▸ **Work request**
Please copy the entries below word for word, leaving out any image.

▸ **Dataset records**

####################

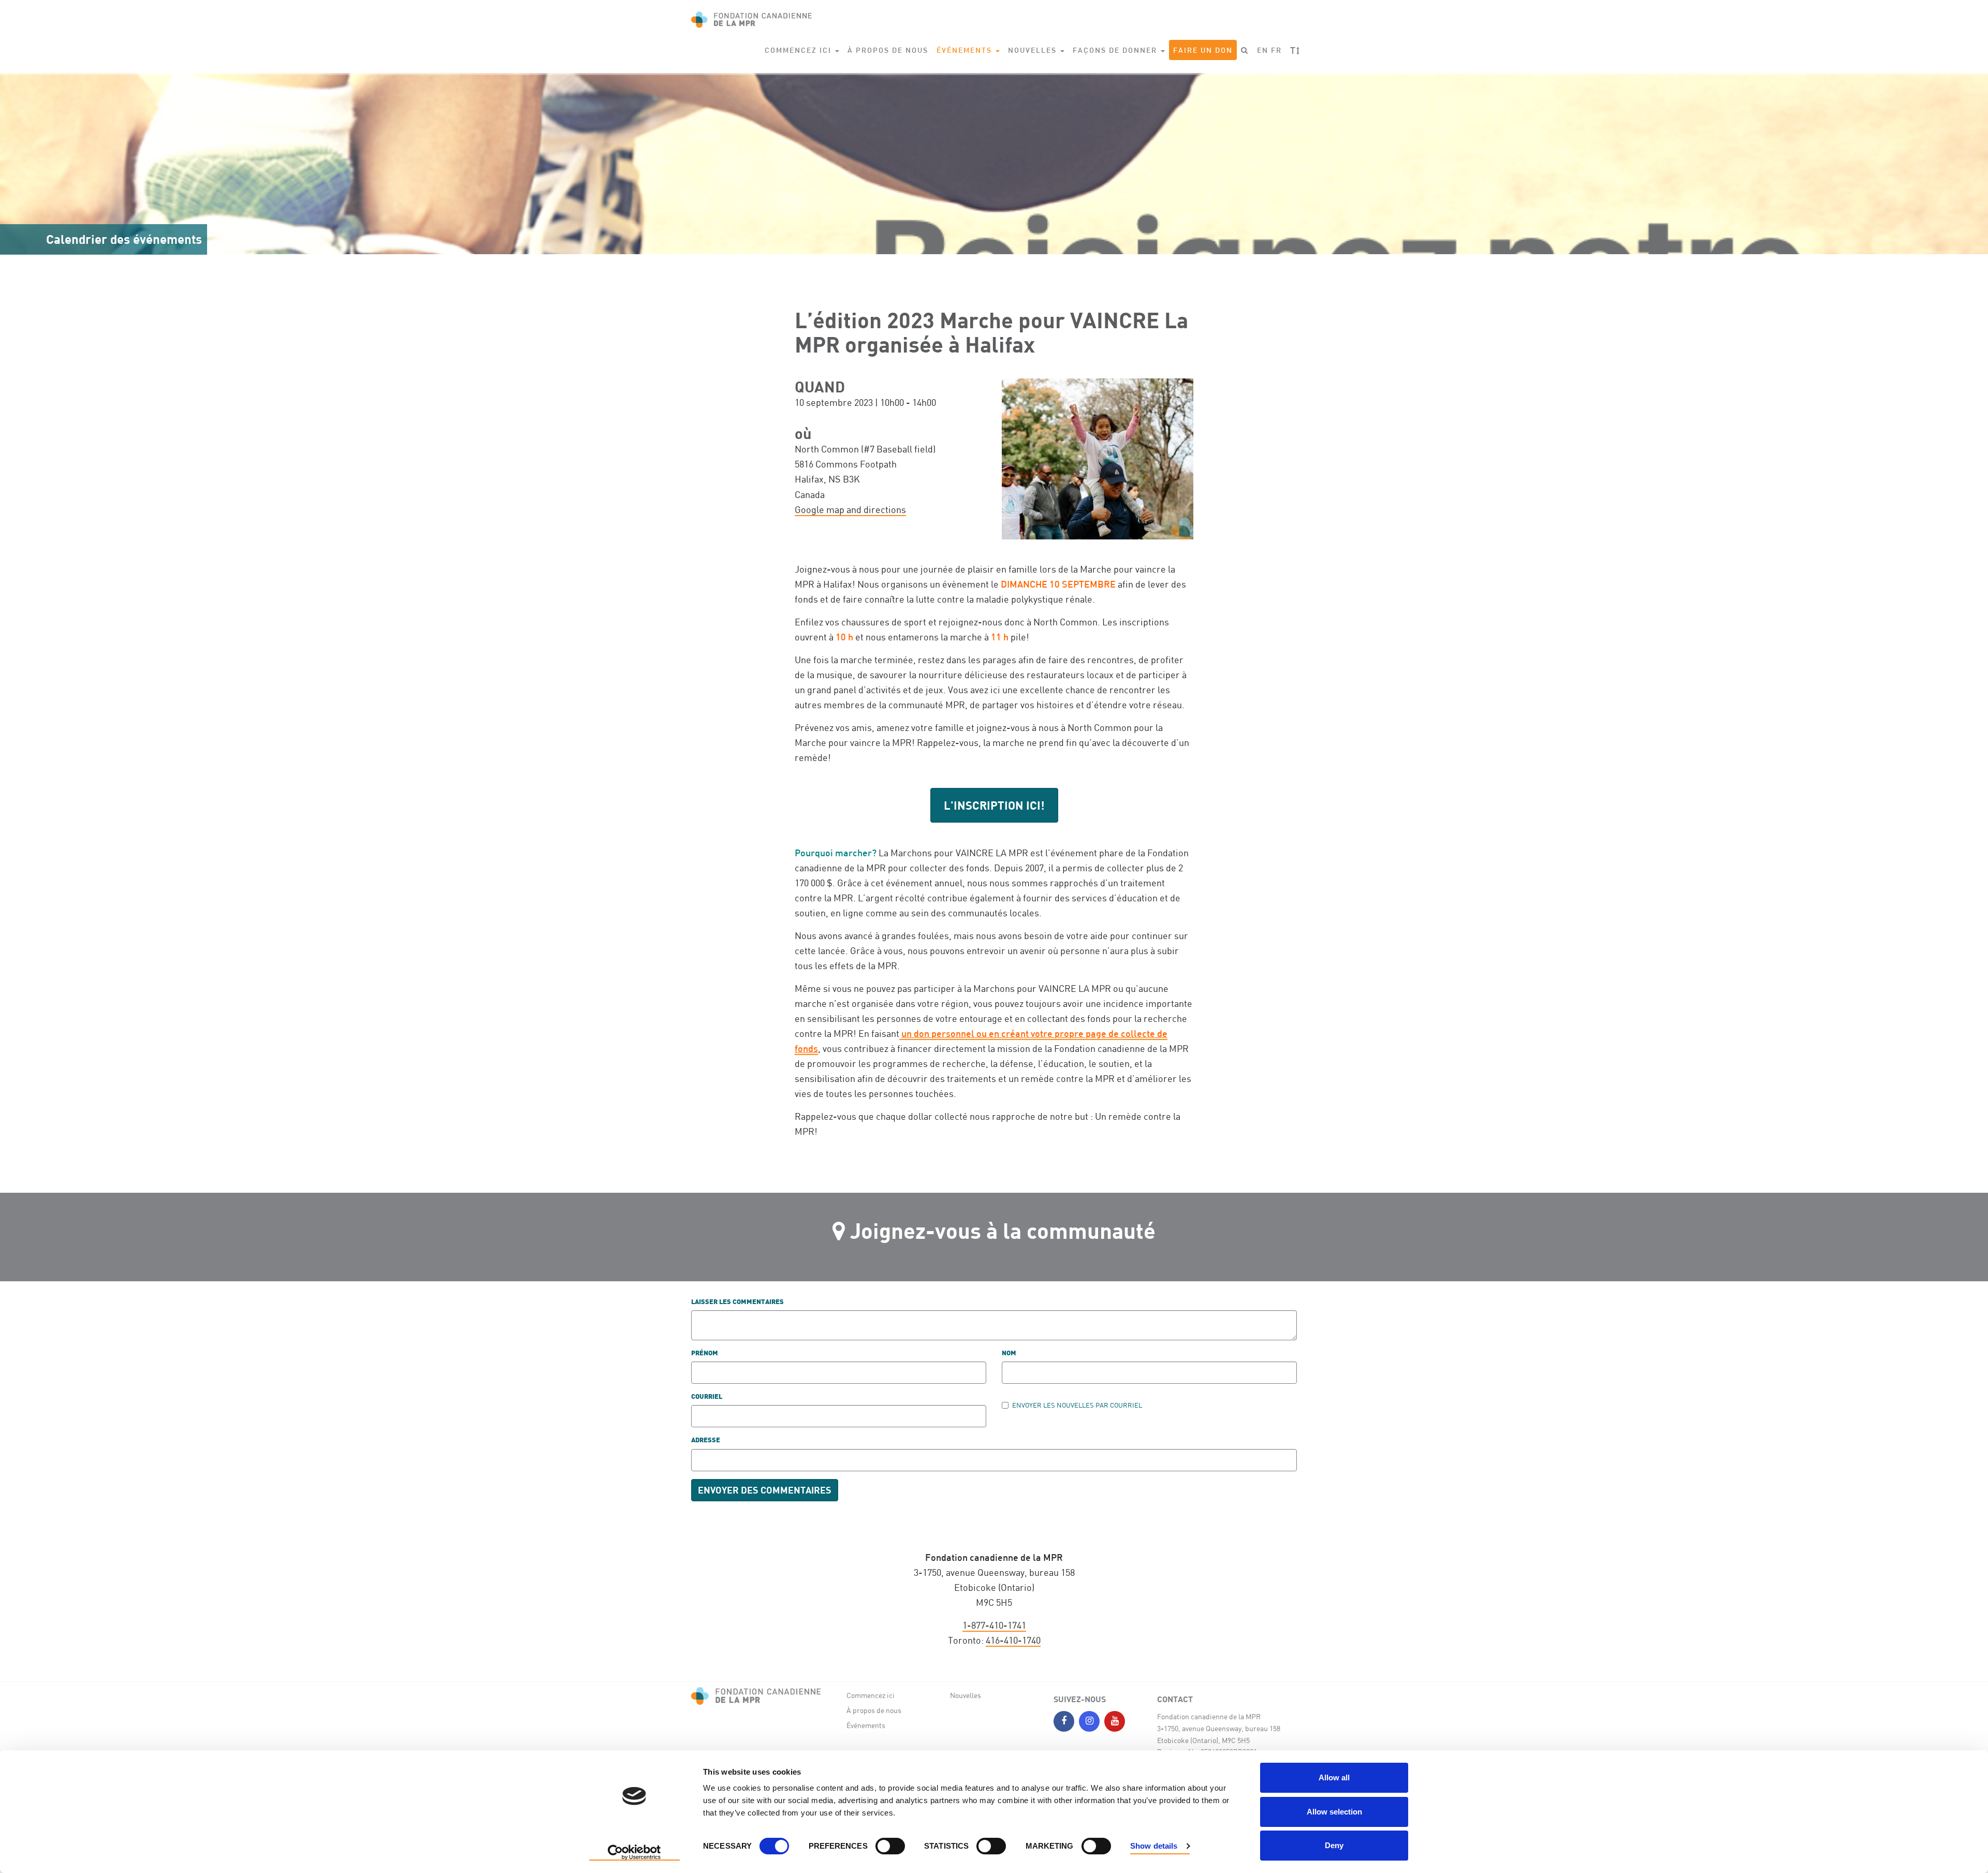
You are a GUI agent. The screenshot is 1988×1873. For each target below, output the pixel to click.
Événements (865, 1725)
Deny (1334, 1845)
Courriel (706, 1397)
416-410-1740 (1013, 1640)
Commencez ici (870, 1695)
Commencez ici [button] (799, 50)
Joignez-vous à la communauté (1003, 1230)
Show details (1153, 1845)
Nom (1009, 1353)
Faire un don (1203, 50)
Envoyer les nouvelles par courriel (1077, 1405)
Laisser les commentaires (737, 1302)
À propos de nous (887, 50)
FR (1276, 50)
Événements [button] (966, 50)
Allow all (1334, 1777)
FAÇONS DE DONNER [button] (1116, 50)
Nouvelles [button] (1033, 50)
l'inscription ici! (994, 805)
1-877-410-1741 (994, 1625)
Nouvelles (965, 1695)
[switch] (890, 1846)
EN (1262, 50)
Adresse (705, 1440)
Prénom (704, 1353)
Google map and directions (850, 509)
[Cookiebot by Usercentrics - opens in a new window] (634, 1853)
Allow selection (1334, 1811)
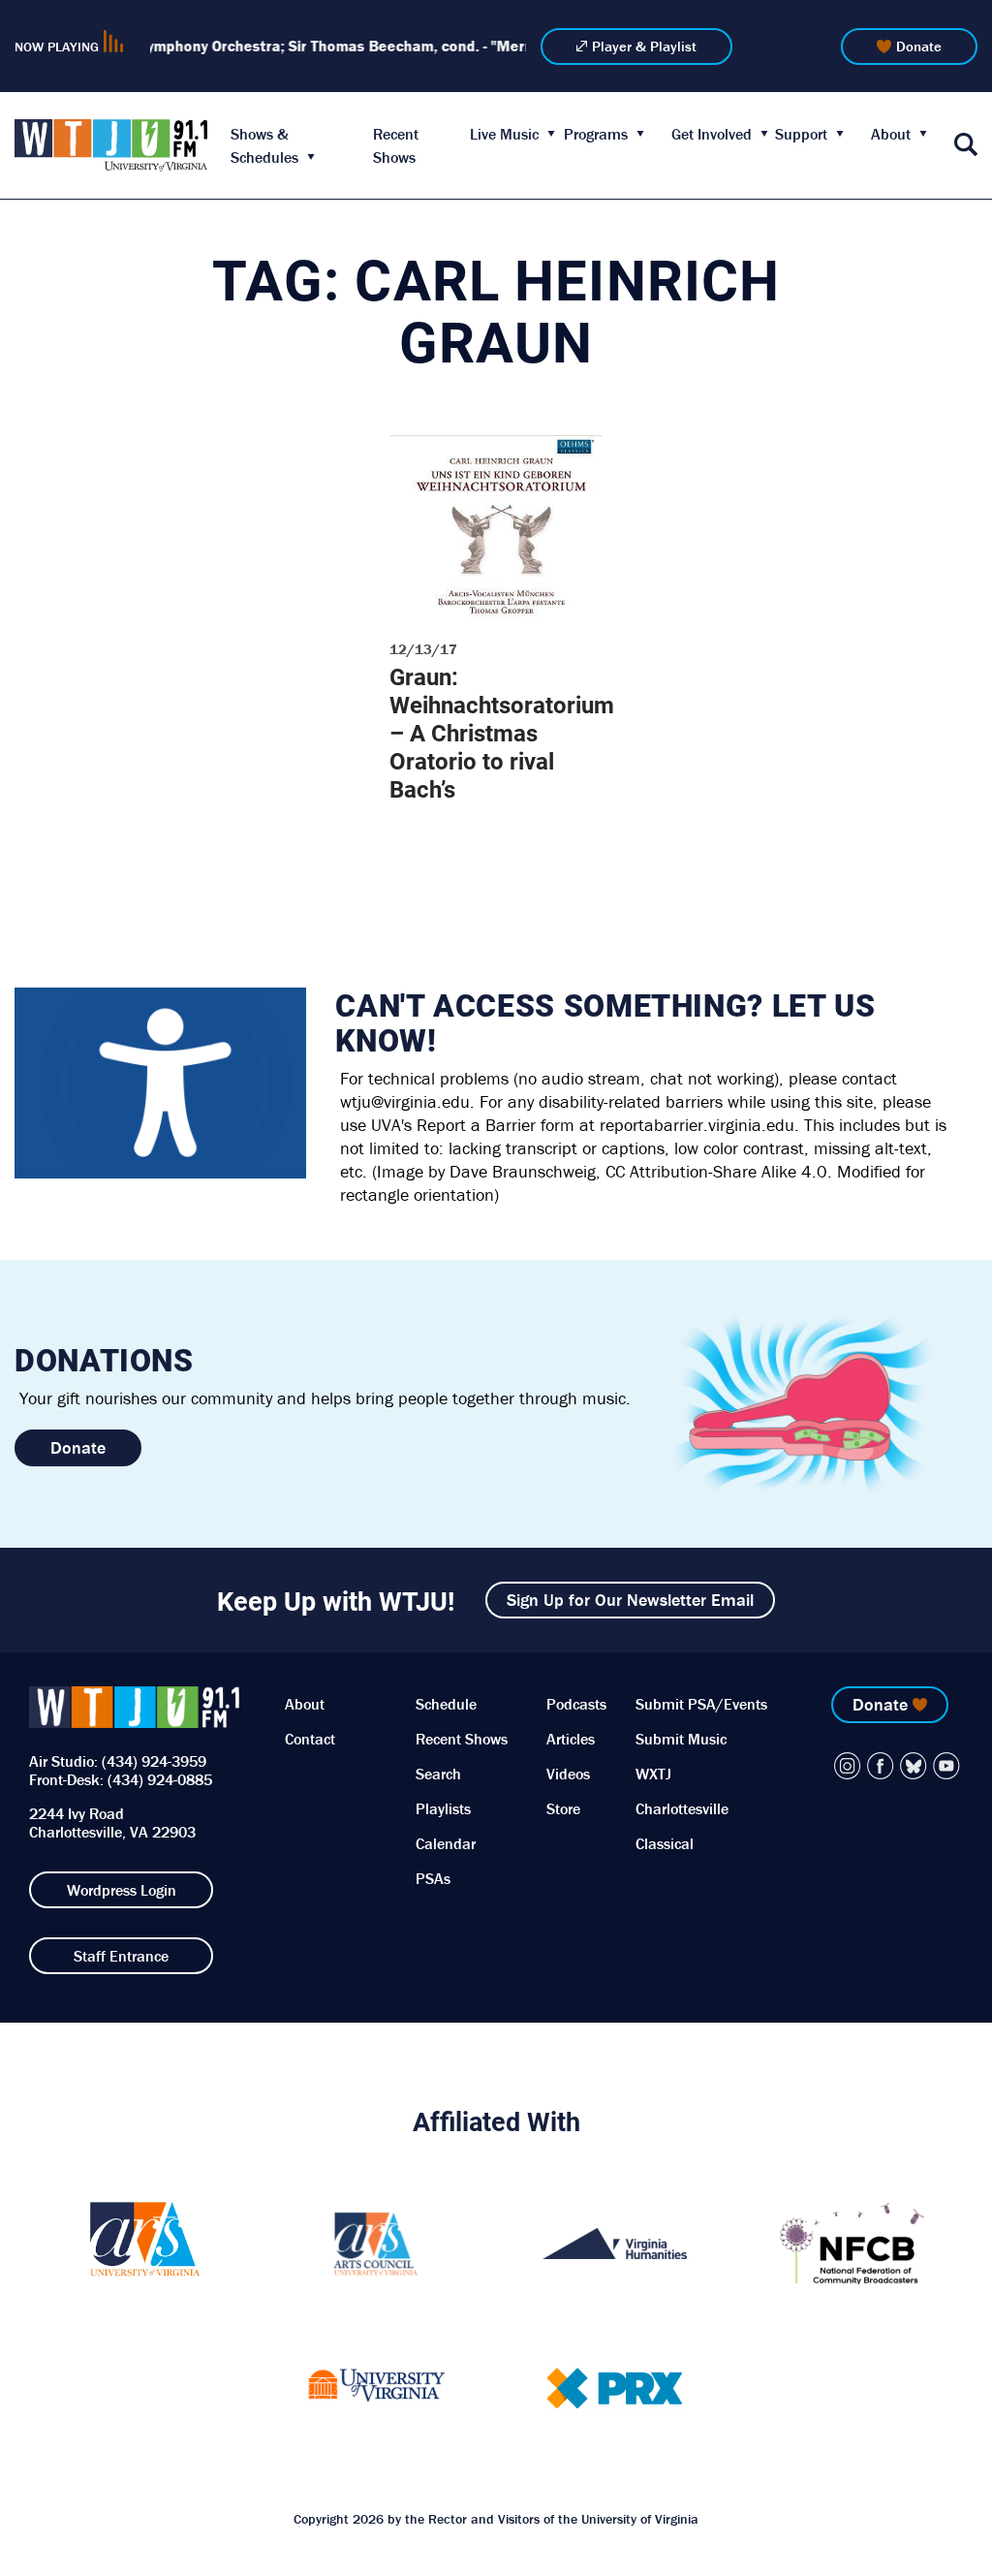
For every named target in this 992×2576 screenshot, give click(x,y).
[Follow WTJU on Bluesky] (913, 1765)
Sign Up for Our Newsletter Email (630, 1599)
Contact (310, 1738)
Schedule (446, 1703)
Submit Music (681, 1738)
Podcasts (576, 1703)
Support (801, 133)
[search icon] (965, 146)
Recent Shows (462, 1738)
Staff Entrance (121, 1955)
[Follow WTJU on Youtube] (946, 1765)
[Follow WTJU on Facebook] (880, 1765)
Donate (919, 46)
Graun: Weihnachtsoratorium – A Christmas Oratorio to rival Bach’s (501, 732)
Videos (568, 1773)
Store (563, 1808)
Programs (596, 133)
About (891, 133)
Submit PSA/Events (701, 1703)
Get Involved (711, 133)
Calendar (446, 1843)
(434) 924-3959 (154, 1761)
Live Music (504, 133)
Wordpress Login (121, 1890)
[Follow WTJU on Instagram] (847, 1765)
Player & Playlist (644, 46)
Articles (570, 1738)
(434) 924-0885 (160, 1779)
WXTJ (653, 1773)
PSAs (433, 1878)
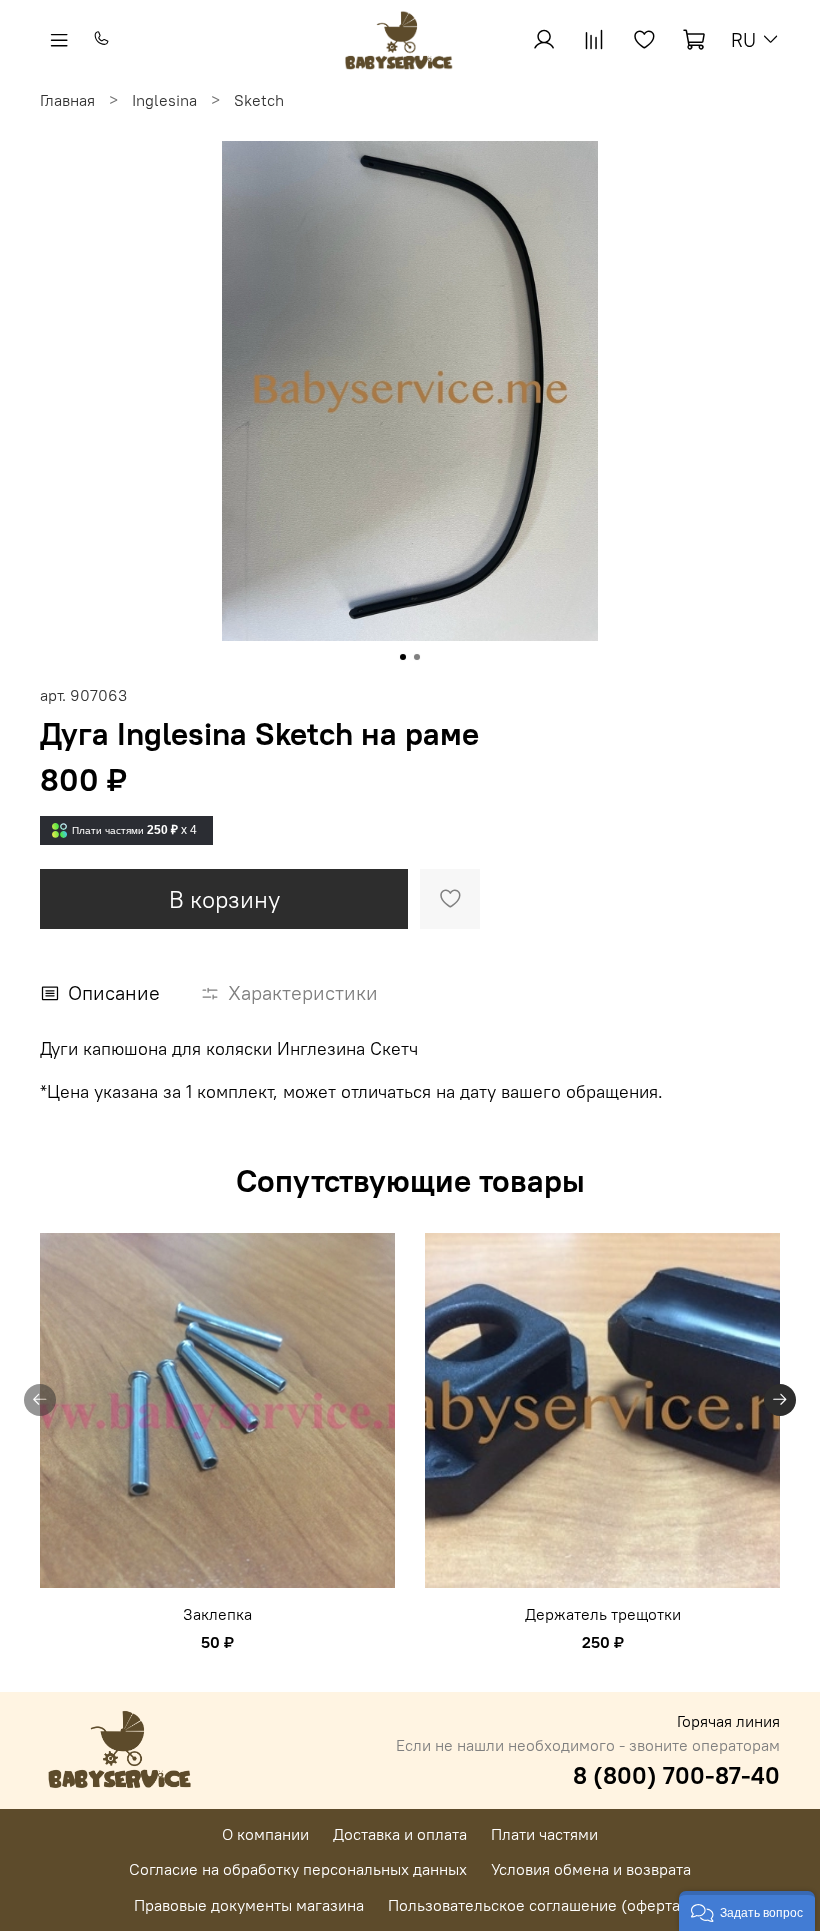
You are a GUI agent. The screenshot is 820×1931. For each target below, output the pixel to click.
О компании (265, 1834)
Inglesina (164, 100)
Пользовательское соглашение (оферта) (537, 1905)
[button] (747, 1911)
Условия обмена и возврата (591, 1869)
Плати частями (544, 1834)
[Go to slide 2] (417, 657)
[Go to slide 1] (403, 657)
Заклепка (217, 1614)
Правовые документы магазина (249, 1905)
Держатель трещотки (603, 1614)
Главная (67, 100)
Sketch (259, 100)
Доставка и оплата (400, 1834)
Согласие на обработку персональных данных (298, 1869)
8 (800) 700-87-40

####################

▸ **Response below**
You are a GUI agent. The screenshot is 1988×1873. For each target below, output the pixel to click.
Événements (865, 1725)
Deny (1334, 1845)
Courriel (706, 1397)
416-410-1740 (1013, 1640)
Commencez ici (870, 1695)
Commencez ici [button] (799, 50)
Joignez-vous à la communauté (1003, 1230)
Show details (1153, 1845)
Nom (1009, 1353)
Faire un don (1203, 50)
Envoyer les nouvelles par courriel (1077, 1405)
Laisser les commentaires (737, 1302)
À propos de nous (887, 50)
FR (1276, 50)
Événements [button] (966, 50)
Allow all (1334, 1777)
FAÇONS DE DONNER [button] (1116, 50)
Nouvelles [button] (1033, 50)
l'inscription ici! (994, 805)
1-877-410-1741 (994, 1625)
Nouvelles (965, 1695)
[switch] (890, 1846)
EN (1262, 50)
Adresse (705, 1440)
Prénom (704, 1353)
Google map and directions (850, 509)
[Cookiebot by Usercentrics - opens in a new window] (634, 1853)
Allow selection (1334, 1811)
For every named target in this 992×2576 screenshot, give click(x,y).
[Follow WTJU on Bluesky] (913, 1765)
Sign Up for Our Newsletter Email (630, 1599)
Contact (310, 1738)
Schedule (446, 1703)
Submit Music (681, 1738)
Podcasts (576, 1703)
Support (801, 133)
[search icon] (965, 146)
Recent Shows (462, 1738)
Staff Entrance (121, 1955)
[Follow WTJU on Youtube] (946, 1765)
[Follow WTJU on Facebook] (880, 1765)
Donate (919, 46)
Graun: Weihnachtsoratorium – A Christmas Oratorio to rival Bach’s (501, 732)
Videos (568, 1773)
Store (563, 1808)
Programs (596, 133)
About (891, 133)
Submit PSA/Events (701, 1703)
Get Involved (711, 133)
Calendar (446, 1843)
(434) 924-3959 (154, 1761)
Live Music (504, 133)
Wordpress Login (121, 1890)
[Follow WTJU on Instagram] (847, 1765)
Player & Playlist (644, 46)
Articles (570, 1738)
(434) 924-0885 (160, 1779)
WXTJ (653, 1773)
PSAs (433, 1878)
You are a GUI agent. The screenshot is 820×1931. For each target below, output the pixel to click.
О компании (265, 1834)
Inglesina (164, 100)
Пользовательское соглашение (оферта) (537, 1905)
[button] (747, 1911)
Условия обмена и возврата (591, 1869)
Плати частями (544, 1834)
[Go to slide 2] (417, 657)
[Go to slide 1] (403, 657)
Заклепка (217, 1614)
Правовые документы магазина (249, 1905)
Держатель трещотки (603, 1614)
Главная (67, 100)
Sketch (259, 100)
Доставка и оплата (400, 1834)
Согласие на обработку персональных данных (298, 1869)
8 (800) 700-87-40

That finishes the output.